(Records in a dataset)
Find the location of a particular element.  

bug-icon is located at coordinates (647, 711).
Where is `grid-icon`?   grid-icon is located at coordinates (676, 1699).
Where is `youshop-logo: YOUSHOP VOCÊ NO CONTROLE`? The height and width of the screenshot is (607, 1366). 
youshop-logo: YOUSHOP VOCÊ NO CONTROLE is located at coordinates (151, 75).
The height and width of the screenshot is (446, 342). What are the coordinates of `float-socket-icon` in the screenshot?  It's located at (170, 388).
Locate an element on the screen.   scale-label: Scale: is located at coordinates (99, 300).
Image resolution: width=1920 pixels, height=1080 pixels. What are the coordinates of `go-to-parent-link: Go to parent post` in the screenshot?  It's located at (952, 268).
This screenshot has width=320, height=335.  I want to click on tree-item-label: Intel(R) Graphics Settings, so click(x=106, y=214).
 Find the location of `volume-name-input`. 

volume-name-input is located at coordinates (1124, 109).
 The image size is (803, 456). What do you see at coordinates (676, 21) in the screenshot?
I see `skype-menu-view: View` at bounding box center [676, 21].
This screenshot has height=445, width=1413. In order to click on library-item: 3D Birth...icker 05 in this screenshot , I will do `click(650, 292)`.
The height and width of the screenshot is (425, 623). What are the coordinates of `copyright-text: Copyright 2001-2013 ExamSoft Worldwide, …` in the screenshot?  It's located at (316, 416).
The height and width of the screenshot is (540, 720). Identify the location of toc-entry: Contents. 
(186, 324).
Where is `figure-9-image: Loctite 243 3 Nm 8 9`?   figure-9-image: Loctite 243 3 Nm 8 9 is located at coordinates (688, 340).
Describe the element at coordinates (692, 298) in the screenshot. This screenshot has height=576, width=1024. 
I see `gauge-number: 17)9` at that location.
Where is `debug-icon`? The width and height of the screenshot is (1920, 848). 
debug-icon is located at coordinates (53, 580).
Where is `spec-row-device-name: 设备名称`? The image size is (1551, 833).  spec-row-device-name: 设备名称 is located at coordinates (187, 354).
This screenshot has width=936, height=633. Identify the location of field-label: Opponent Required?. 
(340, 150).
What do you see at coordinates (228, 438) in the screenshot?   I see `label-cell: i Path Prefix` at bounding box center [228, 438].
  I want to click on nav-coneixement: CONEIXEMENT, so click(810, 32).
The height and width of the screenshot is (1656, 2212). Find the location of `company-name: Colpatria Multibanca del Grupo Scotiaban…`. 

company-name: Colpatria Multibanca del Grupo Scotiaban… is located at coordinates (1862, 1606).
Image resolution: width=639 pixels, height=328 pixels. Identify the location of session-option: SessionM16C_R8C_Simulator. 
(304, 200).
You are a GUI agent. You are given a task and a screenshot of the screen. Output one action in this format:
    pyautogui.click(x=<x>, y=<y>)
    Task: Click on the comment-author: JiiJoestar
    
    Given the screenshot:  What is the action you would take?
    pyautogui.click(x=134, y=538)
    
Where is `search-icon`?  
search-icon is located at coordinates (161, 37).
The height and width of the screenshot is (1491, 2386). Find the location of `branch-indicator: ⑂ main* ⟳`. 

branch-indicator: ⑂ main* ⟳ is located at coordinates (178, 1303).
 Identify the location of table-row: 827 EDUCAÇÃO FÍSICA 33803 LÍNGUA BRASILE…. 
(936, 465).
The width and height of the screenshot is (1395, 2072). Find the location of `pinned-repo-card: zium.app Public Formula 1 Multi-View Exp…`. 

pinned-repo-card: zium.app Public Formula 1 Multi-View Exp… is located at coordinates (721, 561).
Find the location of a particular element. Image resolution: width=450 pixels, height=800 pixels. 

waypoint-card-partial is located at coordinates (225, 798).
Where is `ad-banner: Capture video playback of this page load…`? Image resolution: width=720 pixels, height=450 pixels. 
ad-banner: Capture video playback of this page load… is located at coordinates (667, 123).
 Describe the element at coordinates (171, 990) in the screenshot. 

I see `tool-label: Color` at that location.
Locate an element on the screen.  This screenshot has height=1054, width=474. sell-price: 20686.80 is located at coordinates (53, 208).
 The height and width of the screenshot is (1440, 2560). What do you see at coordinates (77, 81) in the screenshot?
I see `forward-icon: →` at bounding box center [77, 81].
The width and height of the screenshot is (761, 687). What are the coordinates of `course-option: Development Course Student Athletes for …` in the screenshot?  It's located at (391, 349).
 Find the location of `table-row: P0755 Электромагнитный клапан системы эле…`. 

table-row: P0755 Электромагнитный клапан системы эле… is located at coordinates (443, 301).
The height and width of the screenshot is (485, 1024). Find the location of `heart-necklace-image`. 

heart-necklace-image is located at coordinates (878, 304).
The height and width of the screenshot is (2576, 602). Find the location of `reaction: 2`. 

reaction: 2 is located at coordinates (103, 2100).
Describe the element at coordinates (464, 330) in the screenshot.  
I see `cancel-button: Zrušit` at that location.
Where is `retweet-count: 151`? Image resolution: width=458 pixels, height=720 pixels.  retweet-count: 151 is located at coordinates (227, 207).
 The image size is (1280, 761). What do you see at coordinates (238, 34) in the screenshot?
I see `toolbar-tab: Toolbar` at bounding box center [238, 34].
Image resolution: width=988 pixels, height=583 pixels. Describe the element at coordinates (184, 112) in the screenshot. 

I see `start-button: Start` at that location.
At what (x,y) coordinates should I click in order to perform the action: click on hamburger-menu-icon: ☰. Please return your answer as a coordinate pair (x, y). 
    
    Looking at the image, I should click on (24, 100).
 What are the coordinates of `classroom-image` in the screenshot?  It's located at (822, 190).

** INSTRUCTIONS FOR THE TASK **
Copy out every line of the material above word for word, with nothing changed, added, or left out.

** OUTPUT BELOW **
Find the location of a particular element.  

bug-icon is located at coordinates (647, 711).
Where is `grid-icon`?   grid-icon is located at coordinates (676, 1699).
Where is `youshop-logo: YOUSHOP VOCÊ NO CONTROLE`? The height and width of the screenshot is (607, 1366). 
youshop-logo: YOUSHOP VOCÊ NO CONTROLE is located at coordinates (151, 75).
The height and width of the screenshot is (446, 342). What are the coordinates of `float-socket-icon` in the screenshot?  It's located at (170, 388).
Locate an element on the screen.   scale-label: Scale: is located at coordinates (99, 300).
Image resolution: width=1920 pixels, height=1080 pixels. What are the coordinates of `go-to-parent-link: Go to parent post` in the screenshot?  It's located at (952, 268).
This screenshot has width=320, height=335.  I want to click on tree-item-label: Intel(R) Graphics Settings, so click(x=106, y=214).
 Find the location of `volume-name-input`. 

volume-name-input is located at coordinates (1124, 109).
 The image size is (803, 456). What do you see at coordinates (676, 21) in the screenshot?
I see `skype-menu-view: View` at bounding box center [676, 21].
This screenshot has height=445, width=1413. In order to click on library-item: 3D Birth...icker 05 in this screenshot , I will do `click(650, 292)`.
The height and width of the screenshot is (425, 623). What are the coordinates of `copyright-text: Copyright 2001-2013 ExamSoft Worldwide, …` in the screenshot?  It's located at (316, 416).
The height and width of the screenshot is (540, 720). Identify the location of toc-entry: Contents. 
(186, 324).
Where is `figure-9-image: Loctite 243 3 Nm 8 9`?   figure-9-image: Loctite 243 3 Nm 8 9 is located at coordinates (688, 340).
Describe the element at coordinates (692, 298) in the screenshot. This screenshot has height=576, width=1024. 
I see `gauge-number: 17)9` at that location.
Where is `debug-icon`? The width and height of the screenshot is (1920, 848). 
debug-icon is located at coordinates (53, 580).
Where is `spec-row-device-name: 设备名称`? The image size is (1551, 833).  spec-row-device-name: 设备名称 is located at coordinates (187, 354).
This screenshot has width=936, height=633. Identify the location of field-label: Opponent Required?. 
(340, 150).
What do you see at coordinates (228, 438) in the screenshot?   I see `label-cell: i Path Prefix` at bounding box center [228, 438].
  I want to click on nav-coneixement: CONEIXEMENT, so click(810, 32).
The height and width of the screenshot is (1656, 2212). Find the location of `company-name: Colpatria Multibanca del Grupo Scotiaban…`. 

company-name: Colpatria Multibanca del Grupo Scotiaban… is located at coordinates (1862, 1606).
Image resolution: width=639 pixels, height=328 pixels. Identify the location of session-option: SessionM16C_R8C_Simulator. 
(304, 200).
You are a GUI agent. You are given a task and a screenshot of the screen. Output one action in this format:
    pyautogui.click(x=<x>, y=<y>)
    Task: Click on the comment-author: JiiJoestar
    
    Given the screenshot:  What is the action you would take?
    pyautogui.click(x=134, y=538)
    
Where is `search-icon`?  
search-icon is located at coordinates (161, 37).
The height and width of the screenshot is (1491, 2386). Find the location of `branch-indicator: ⑂ main* ⟳`. 

branch-indicator: ⑂ main* ⟳ is located at coordinates (178, 1303).
 Identify the location of table-row: 827 EDUCAÇÃO FÍSICA 33803 LÍNGUA BRASILE…. 
(936, 465).
The width and height of the screenshot is (1395, 2072). Find the location of `pinned-repo-card: zium.app Public Formula 1 Multi-View Exp…`. 

pinned-repo-card: zium.app Public Formula 1 Multi-View Exp… is located at coordinates (721, 561).
Find the location of a particular element. Image resolution: width=450 pixels, height=800 pixels. 

waypoint-card-partial is located at coordinates (225, 798).
Where is `ad-banner: Capture video playback of this page load…`? Image resolution: width=720 pixels, height=450 pixels. 
ad-banner: Capture video playback of this page load… is located at coordinates (667, 123).
 Describe the element at coordinates (171, 990) in the screenshot. 

I see `tool-label: Color` at that location.
Locate an element on the screen.  This screenshot has height=1054, width=474. sell-price: 20686.80 is located at coordinates (53, 208).
 The height and width of the screenshot is (1440, 2560). What do you see at coordinates (77, 81) in the screenshot?
I see `forward-icon: →` at bounding box center [77, 81].
The width and height of the screenshot is (761, 687). What are the coordinates of `course-option: Development Course Student Athletes for …` in the screenshot?  It's located at (391, 349).
 Find the location of `table-row: P0755 Электромагнитный клапан системы эле…`. 

table-row: P0755 Электромагнитный клапан системы эле… is located at coordinates (443, 301).
The height and width of the screenshot is (485, 1024). Find the location of `heart-necklace-image`. 

heart-necklace-image is located at coordinates (878, 304).
The height and width of the screenshot is (2576, 602). Find the location of `reaction: 2`. 

reaction: 2 is located at coordinates (103, 2100).
Describe the element at coordinates (464, 330) in the screenshot.  
I see `cancel-button: Zrušit` at that location.
Where is `retweet-count: 151`? Image resolution: width=458 pixels, height=720 pixels.  retweet-count: 151 is located at coordinates (227, 207).
 The image size is (1280, 761). What do you see at coordinates (238, 34) in the screenshot?
I see `toolbar-tab: Toolbar` at bounding box center [238, 34].
Image resolution: width=988 pixels, height=583 pixels. Describe the element at coordinates (184, 112) in the screenshot. 

I see `start-button: Start` at that location.
At what (x,y) coordinates should I click in order to perform the action: click on hamburger-menu-icon: ☰. Please return your answer as a coordinate pair (x, y). 
    
    Looking at the image, I should click on (24, 100).
 What are the coordinates of `classroom-image` in the screenshot?  It's located at (822, 190).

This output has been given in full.